++++ Dataset records
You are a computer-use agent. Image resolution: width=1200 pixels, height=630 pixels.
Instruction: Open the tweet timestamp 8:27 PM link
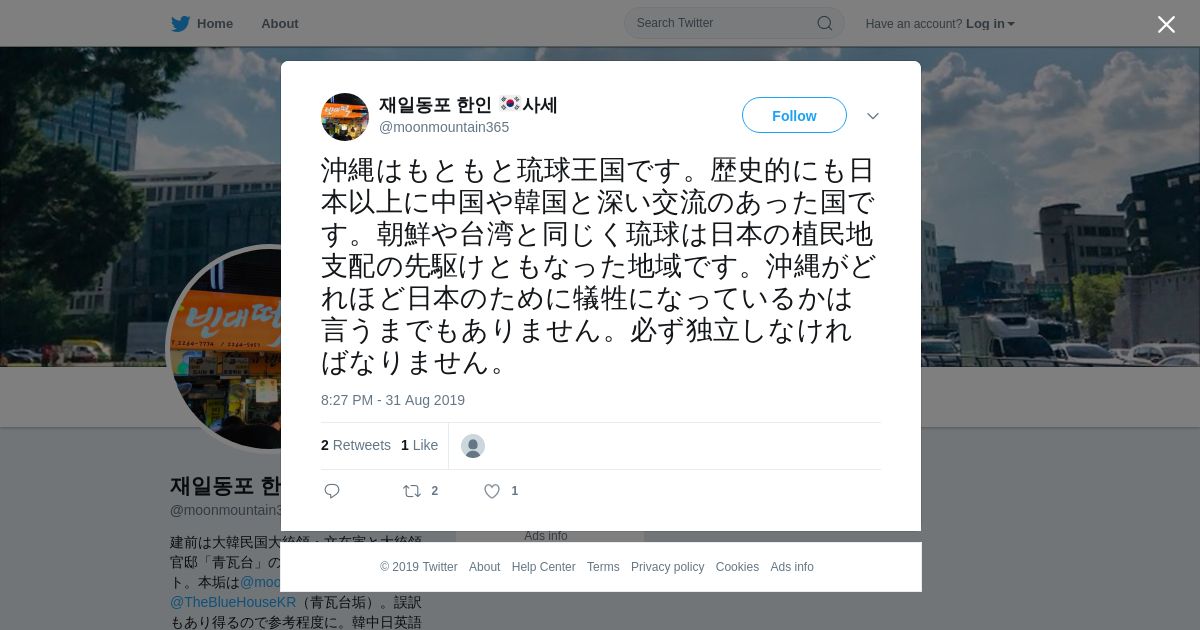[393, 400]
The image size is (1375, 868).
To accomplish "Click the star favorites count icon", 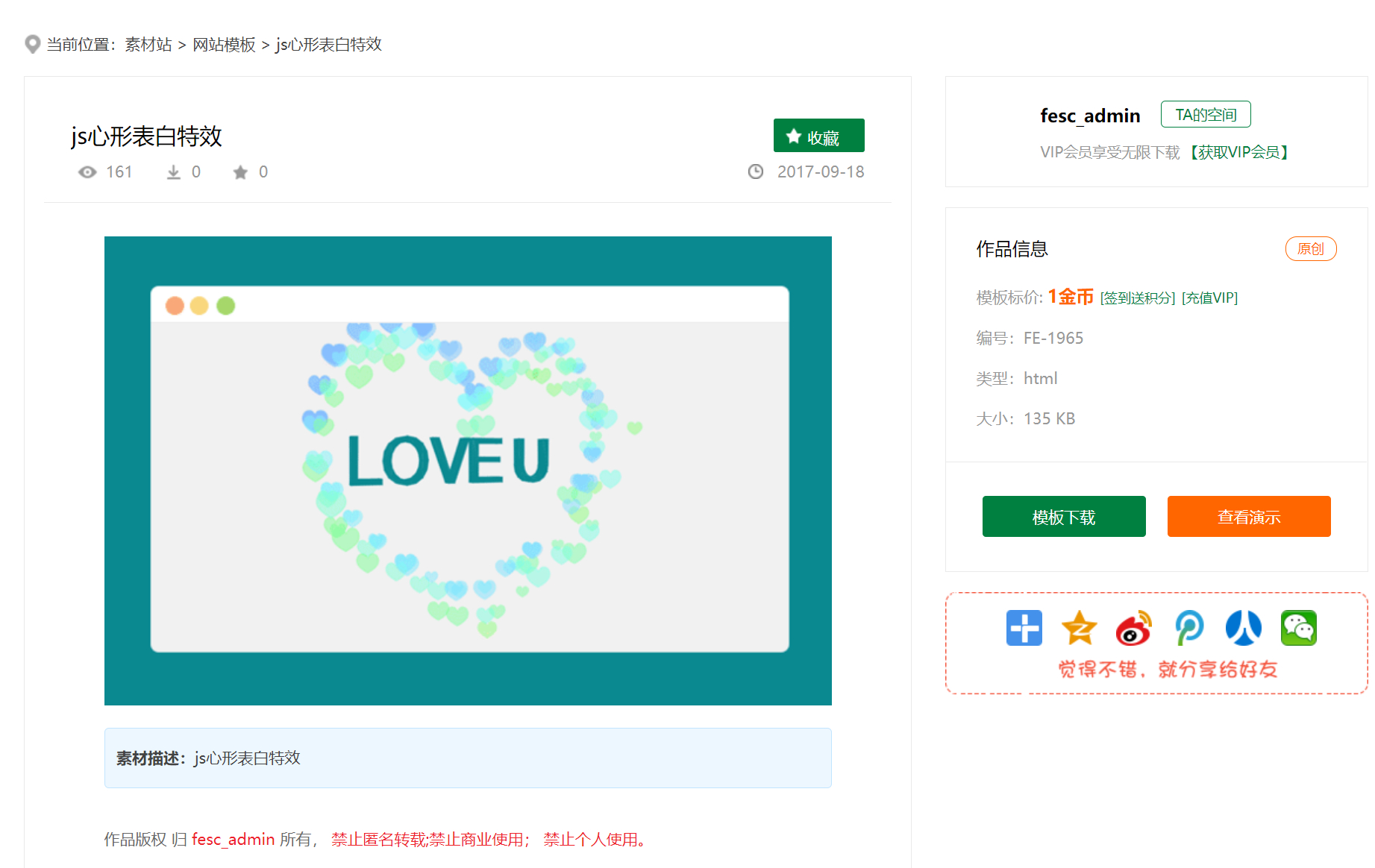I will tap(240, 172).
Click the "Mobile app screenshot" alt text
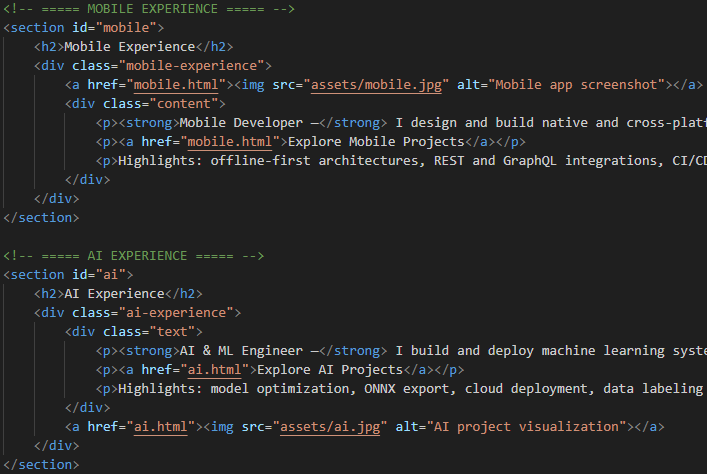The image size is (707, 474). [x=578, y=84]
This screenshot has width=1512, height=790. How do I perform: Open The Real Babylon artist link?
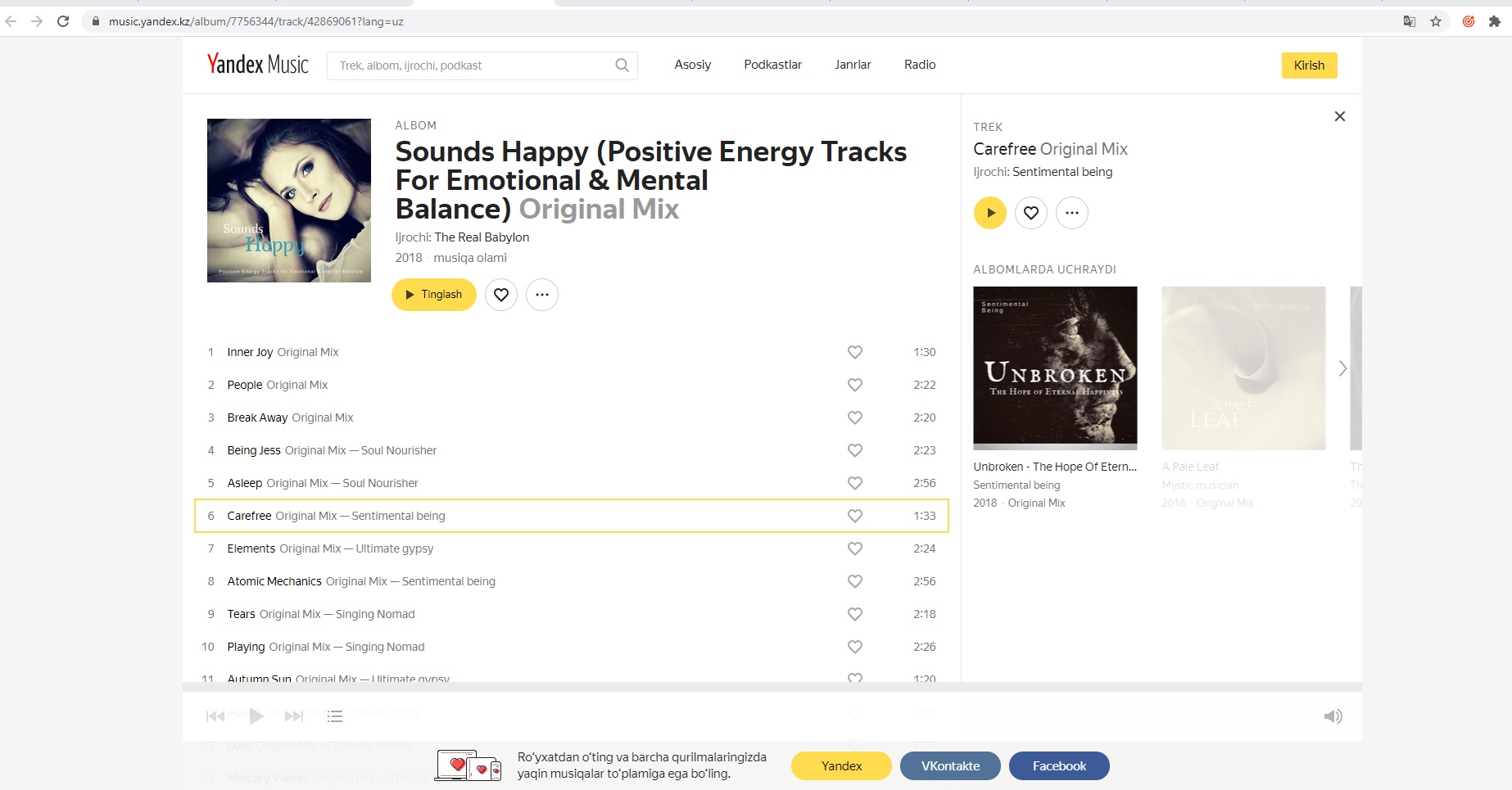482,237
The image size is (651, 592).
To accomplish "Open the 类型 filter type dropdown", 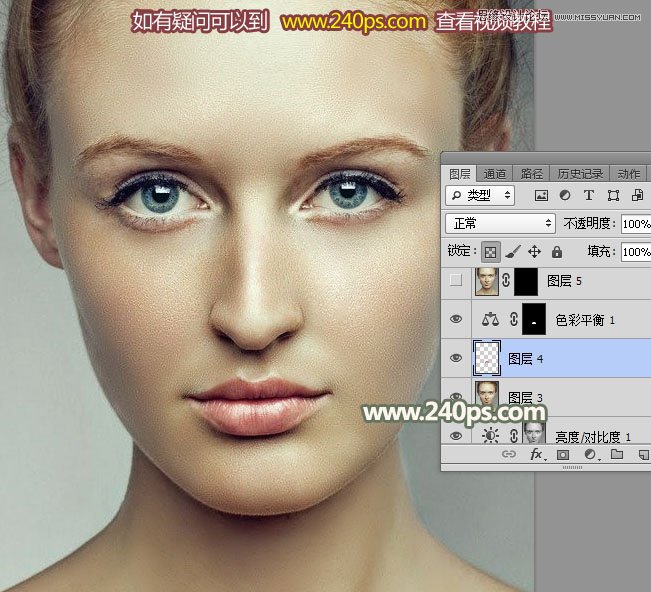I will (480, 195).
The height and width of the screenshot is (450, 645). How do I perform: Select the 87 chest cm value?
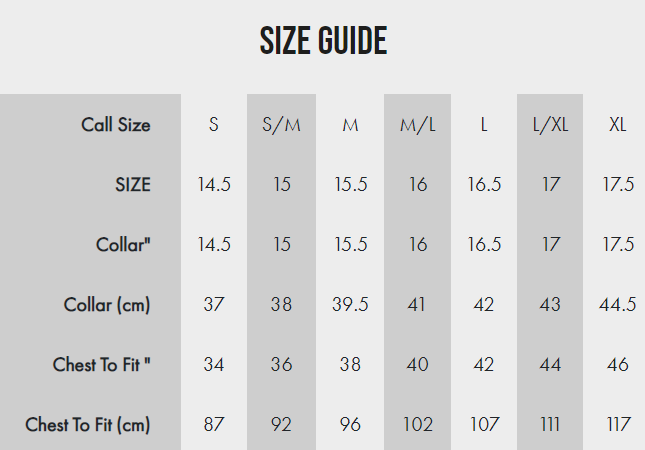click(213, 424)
++++++++
++++ Dataset records
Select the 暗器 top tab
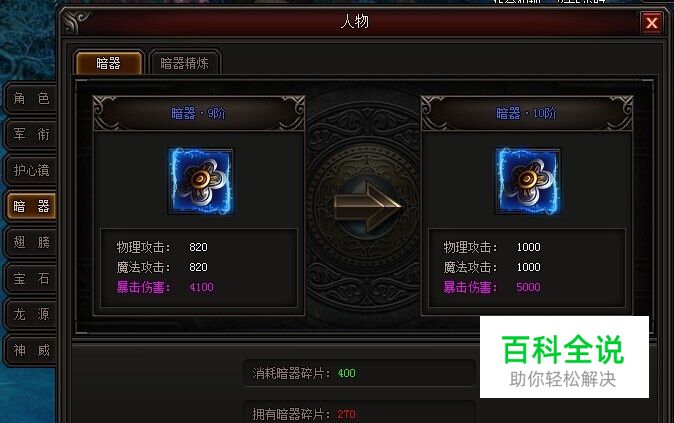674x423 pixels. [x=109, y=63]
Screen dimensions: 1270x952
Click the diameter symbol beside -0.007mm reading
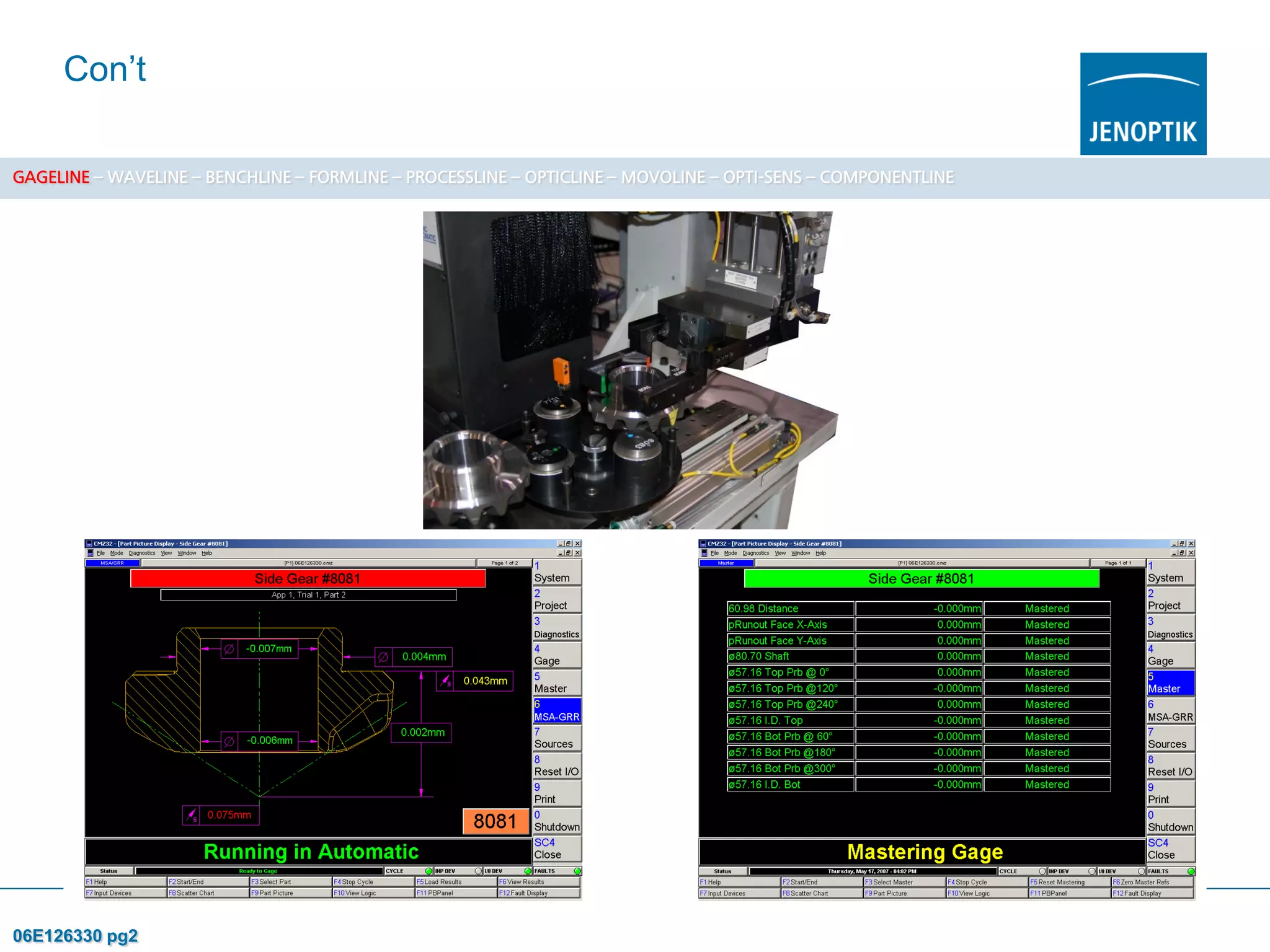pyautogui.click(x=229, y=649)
++++++++
++++ Dataset records
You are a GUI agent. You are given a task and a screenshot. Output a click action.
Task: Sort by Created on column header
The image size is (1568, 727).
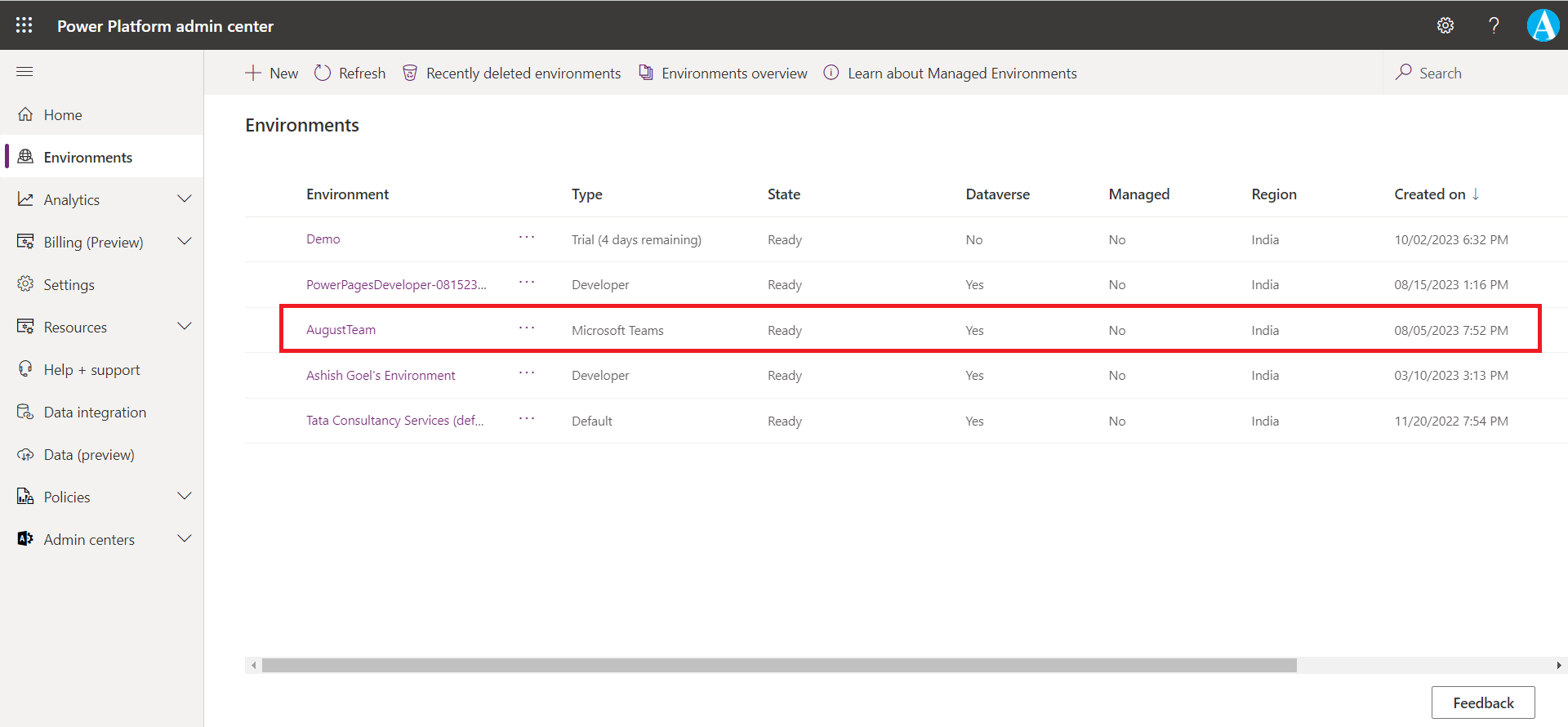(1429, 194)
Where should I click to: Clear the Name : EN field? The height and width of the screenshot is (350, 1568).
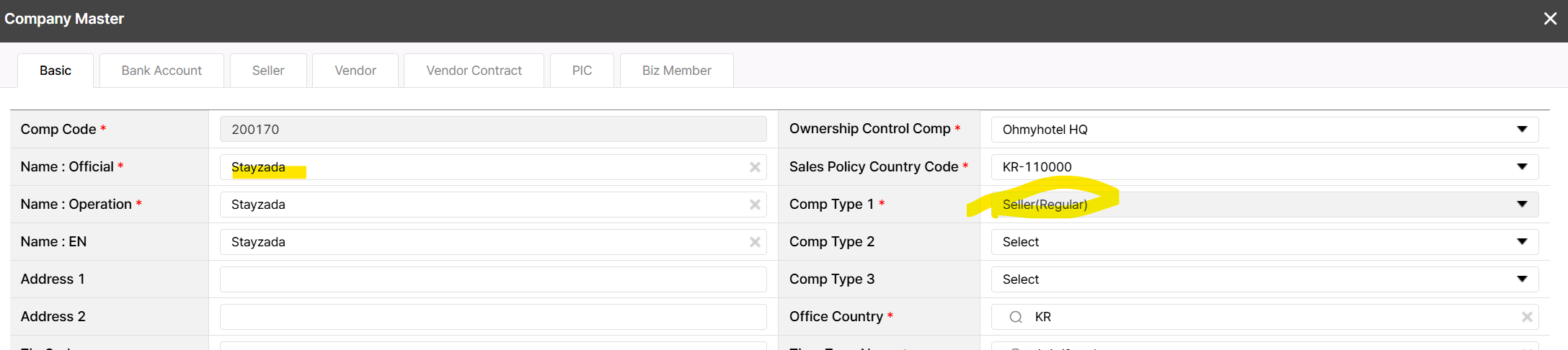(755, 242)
++++++++
§ Do this
State how many lines in the rows above include the word "Select", and give only the number.

§ Solved problem
2